Agora, sentado diante de uma mesa encostada à parede de madeira, de costas para o ambiente, calmo e tranqüilo, esperava. Percebeu que a luz ambiente aumentava sua intensidade progressivamente. Depois sentiu em seu cérebro, mil vezes ampliados, os sons interiores que experimentava em suas meditações, algo parecido com o som dos transformadores, dos enxames de abelhas, das linhas de transmissão de alta voltagem. A luz e os sons continuaram a aumentar sua intensidade. Agitou-se em desconforto. “O que está acontecendo?” - perguntou. “É o mestre Jesus se aproximando” - respondeu-lhe uma voz interior. “Perdão. Perdão” - clamou em desespero. “É muito forte para mim. Eu não consigo mais suportar!”
Caminhava agora por uma estrada longa e reta, acompanhado por duas pessoas que sentia amigas, mas não conseguia identificar. Uma tempestade se formava, mas ele continuava a caminhar tranqüilo e sereno. Ao contrário de seus acompanhantes, sabia o que iria acontecer ali. Um raio caiu, envolvendo-os num banho de luz intensa. Agora todo o cenário se modificara. A pessoa a quem dava sua mão direita era a esposa. Estavam todos deslumbrados com a beleza que contemplavam à sua volta. “Já estamos no céu e vocês nem perceberam a passagem, não foi mesmo?”
Sim, eles responderam afirmativamente.
- “Vocês também não percebem, mas aqui cada um de nós tem o seu próprio céu. E esse céu, esse paraíso, é exatamente como cada um de nós o imagina e vê!”
Sentiu que estava voltando. Reconheceu a rua onde morava, o telhado de sua casa. Depois viu seu próprio corpo, deitado de bruços. “É o seu corpo. Ele está bem. Não se assuste” - disse-lhe uma voz interior.
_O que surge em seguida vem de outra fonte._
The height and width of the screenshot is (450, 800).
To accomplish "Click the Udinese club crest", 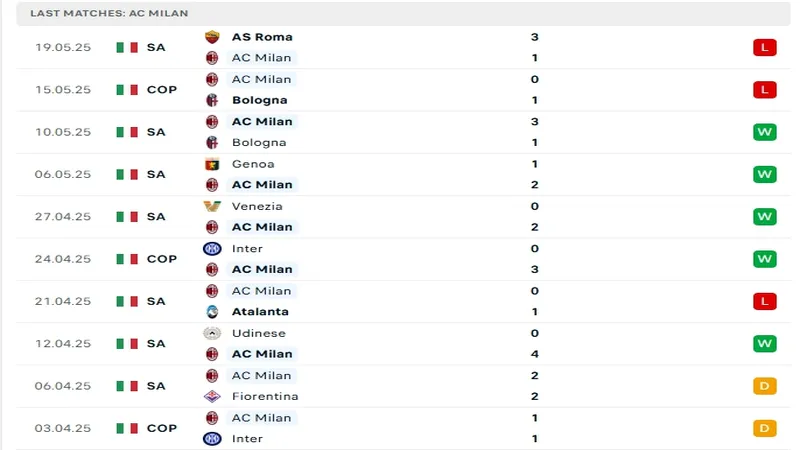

Despertou tranqüilo. A seu lado, a esposa ressonava suavemente. Ele ainda trazia em si aquelas belezas e encantos todos. Sentiu necessidade de contar a ela o que havia experimentado. Mas como dizer? Como descrever o paraíso de onde acabara de retornar? Como lhe fazer crer que as emoções que experimentara eram melhores de tudo quanto havia provado antes? Melhor até do que seguir vivendo?
Não. Não lhe contaria que havia sonhado um sonho. Não. Não fora um sonho. Talvez lhe contasse apenas que havia sonhado um conto.